Мы стали осторожно спускаться с гор. Ставя ноги для лучшего упора на выступавшие из земли углы гранита и то и дело пригибаясь под низкими ветвями деревьев. Несколько раз нам снова попадались корявые стволы иудиного дерева, и мы невольно переглядывались и усмехались. Но не произносили ни слова. Даже болтливая Лидочка примолкла, полностью сосредоточившись на поисках безопасного места, куда можно сделать следующий шаг.
А я шел впереди Лены, в крутых местах подавая ей руку, чтоб она могла, опираясь на меня, спуститься ниже. При этом я оглядывался и встречался с ее взглядом, уже смягчившимся и словно просившим у меня извинения за ее не совсем уместную на такой прогулке горячность. Ее явно беспокоил мой угрюмый, сосредоточенный вид.
Я не мог рассеяться. Моя память нервно пульсировала, с отчетливой ясностью, в мельчайших подробностях, извлекая воспоминания, явно не способствующие доброму расположению духа.

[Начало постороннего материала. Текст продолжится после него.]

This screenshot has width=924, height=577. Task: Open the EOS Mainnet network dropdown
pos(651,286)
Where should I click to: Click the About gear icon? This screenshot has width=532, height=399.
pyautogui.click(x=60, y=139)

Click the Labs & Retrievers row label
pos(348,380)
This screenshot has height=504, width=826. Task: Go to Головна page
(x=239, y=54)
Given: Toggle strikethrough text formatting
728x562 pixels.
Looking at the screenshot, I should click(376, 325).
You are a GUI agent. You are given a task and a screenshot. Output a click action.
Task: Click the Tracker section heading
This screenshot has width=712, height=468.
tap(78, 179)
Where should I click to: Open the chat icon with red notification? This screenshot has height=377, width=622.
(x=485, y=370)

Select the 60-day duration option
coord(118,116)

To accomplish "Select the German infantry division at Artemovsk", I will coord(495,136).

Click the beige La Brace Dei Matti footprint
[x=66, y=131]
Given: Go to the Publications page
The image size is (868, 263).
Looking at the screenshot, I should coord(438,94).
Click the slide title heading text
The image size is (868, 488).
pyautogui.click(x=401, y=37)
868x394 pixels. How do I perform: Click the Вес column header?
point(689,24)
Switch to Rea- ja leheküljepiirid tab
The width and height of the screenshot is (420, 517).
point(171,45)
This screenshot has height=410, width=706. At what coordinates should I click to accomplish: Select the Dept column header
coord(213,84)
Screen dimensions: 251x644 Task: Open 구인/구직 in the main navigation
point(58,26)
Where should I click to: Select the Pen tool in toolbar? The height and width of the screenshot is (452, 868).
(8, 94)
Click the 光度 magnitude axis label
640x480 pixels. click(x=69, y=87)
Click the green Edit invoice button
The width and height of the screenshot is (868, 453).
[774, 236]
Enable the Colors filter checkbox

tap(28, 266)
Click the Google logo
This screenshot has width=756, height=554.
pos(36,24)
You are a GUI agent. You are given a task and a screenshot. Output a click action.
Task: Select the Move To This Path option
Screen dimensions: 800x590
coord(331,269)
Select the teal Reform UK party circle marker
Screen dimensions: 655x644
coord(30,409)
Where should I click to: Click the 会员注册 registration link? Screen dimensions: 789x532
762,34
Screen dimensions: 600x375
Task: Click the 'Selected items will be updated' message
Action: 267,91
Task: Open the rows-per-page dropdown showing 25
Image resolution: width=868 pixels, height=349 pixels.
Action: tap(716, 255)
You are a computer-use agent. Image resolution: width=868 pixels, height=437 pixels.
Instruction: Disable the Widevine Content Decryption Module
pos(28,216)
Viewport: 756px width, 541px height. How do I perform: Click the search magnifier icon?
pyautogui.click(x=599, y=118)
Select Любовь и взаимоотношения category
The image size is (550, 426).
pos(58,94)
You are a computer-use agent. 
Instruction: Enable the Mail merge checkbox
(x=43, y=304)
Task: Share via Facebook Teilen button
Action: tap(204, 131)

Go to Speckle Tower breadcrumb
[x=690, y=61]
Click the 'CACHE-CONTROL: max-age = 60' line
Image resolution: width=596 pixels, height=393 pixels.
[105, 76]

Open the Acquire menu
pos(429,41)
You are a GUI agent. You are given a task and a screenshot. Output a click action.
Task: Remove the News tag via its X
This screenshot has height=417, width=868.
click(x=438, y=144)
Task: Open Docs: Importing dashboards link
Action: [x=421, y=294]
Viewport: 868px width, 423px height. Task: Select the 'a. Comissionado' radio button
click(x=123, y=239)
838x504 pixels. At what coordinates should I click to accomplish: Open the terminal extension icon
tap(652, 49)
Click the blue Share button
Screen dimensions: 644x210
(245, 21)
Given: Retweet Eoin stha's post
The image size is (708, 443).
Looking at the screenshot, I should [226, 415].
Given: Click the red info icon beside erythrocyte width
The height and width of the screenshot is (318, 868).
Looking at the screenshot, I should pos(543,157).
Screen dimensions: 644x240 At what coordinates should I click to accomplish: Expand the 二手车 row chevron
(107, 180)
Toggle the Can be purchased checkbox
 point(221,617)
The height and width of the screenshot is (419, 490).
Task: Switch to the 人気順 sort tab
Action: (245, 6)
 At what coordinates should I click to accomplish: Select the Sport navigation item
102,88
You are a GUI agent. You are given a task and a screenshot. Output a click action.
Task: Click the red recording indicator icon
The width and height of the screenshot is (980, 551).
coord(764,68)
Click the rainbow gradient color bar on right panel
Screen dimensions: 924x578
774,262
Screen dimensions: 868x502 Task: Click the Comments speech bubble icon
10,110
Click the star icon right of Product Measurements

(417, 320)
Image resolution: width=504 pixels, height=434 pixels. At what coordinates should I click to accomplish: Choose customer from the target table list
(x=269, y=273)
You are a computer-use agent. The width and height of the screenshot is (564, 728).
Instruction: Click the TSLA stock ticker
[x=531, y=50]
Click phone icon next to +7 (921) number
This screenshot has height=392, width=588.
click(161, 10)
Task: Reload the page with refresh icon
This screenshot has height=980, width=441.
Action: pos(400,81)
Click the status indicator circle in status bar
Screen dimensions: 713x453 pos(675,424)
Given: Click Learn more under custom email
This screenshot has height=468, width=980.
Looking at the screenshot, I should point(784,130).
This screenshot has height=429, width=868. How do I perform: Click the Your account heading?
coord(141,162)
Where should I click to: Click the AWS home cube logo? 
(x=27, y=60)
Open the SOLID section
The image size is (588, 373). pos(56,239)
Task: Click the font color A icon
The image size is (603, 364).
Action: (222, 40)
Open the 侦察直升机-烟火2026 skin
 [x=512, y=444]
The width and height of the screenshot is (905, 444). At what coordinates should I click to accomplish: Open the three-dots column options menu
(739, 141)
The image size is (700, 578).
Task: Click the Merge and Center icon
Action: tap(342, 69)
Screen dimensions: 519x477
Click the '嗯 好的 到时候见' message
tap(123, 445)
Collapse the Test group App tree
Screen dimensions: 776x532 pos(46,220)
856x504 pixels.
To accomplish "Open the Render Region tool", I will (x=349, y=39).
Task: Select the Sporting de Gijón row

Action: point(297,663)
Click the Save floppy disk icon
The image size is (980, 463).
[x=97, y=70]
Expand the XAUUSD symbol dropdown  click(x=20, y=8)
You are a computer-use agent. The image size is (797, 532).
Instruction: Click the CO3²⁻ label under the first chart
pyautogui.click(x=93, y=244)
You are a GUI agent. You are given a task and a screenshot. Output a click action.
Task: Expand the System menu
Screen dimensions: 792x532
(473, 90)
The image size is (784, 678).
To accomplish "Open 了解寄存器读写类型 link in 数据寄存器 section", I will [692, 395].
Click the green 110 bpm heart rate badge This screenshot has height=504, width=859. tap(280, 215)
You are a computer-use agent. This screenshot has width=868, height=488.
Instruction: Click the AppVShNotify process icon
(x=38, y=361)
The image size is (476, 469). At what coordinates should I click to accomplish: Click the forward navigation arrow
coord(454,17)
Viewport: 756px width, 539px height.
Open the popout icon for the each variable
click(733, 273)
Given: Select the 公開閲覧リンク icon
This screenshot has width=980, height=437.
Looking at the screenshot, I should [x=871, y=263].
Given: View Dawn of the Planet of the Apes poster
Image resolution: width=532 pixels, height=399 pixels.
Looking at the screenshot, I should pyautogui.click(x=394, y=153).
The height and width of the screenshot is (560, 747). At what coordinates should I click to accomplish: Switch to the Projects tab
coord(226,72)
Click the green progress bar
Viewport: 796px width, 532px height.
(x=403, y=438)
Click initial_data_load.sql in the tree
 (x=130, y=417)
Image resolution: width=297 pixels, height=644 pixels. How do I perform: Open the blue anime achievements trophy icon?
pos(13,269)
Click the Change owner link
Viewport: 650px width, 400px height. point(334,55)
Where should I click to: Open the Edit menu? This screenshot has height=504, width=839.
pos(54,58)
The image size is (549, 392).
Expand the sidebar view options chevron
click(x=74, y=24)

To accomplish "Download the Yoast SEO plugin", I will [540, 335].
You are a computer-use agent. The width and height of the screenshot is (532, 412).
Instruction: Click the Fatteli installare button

Татары. Крымские татары. Когда-то в конце войны Сталин обвинил их в нелояльности к советской власти, к России, несколько столетий тому назад оккупировавшей этот полуостров — курортную жемчужину Черного моря — вместе с коренным населением — татарами, названными крымскими в отличие от других татар, населявших верховья Волги и именуемых казанскими татарами. Вотэтих-то крымских татар под метелку вымели из Крыма, сорвали с насиженных мест и в скотских вагонах погнали за тысячи километров в Сибирь на медленную гибель отстужи и голода. Теперь в Крыму жили переселенные с севера русские и украинцы. Татарам не только воспрещалось проживать в Крыму, на их родине, они не могли приехать даже в отпуск, даже на один день, взглянуть на могилы предков. За нарушение этого запрета следовал немедленный арест и отправка под конвоем за пределы Крыма.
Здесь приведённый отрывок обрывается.